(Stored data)
*** Begin section ***
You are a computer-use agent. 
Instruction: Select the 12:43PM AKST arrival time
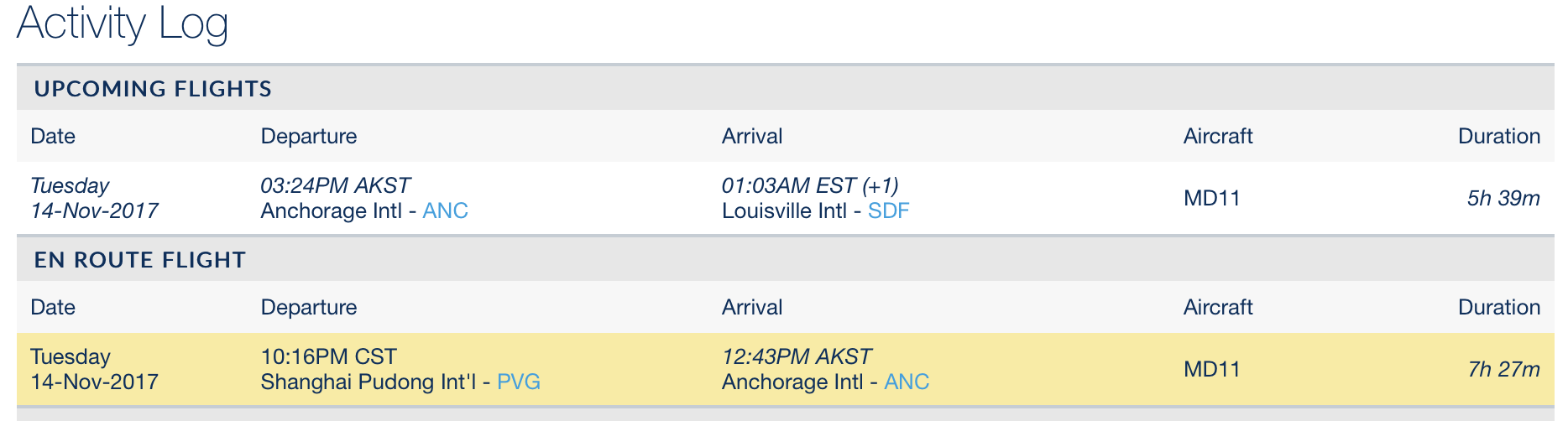(x=796, y=356)
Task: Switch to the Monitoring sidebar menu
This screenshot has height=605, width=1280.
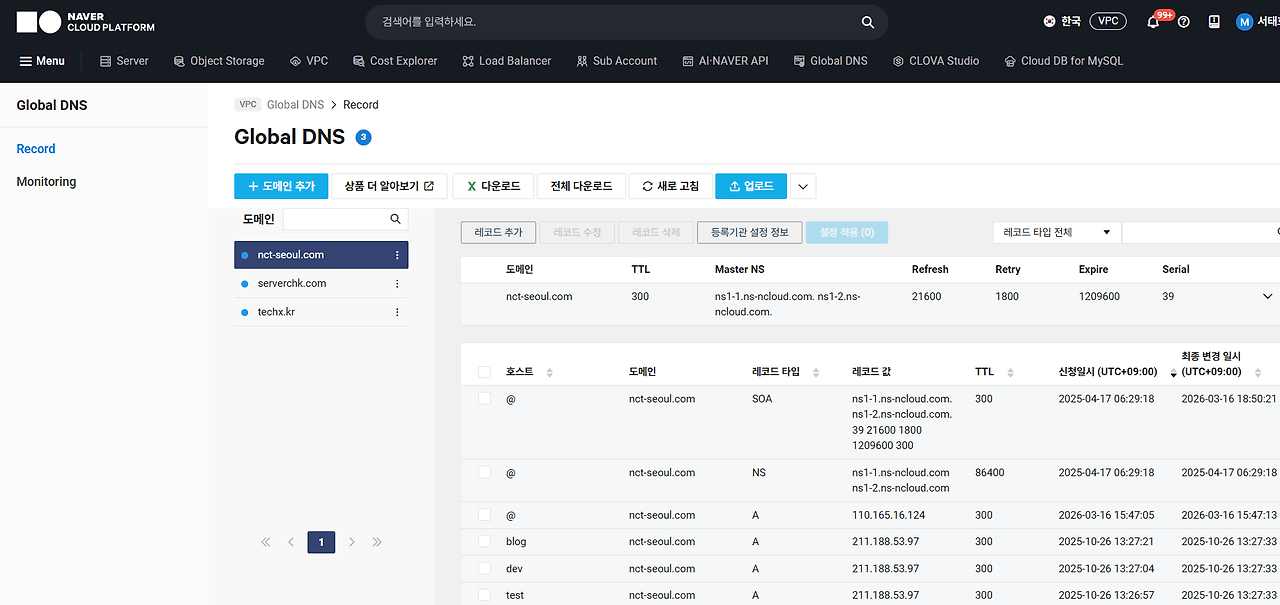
*** End section ***
● **Task statement**: All of the data above should be transcribed verbatim, with pictures omitted.

● **Answer for the task**:
You are a computer-use agent. 
Instruction: Select the 12:43PM AKST arrival time
(x=796, y=356)
Task: Switch to the Monitoring sidebar menu
This screenshot has height=605, width=1280.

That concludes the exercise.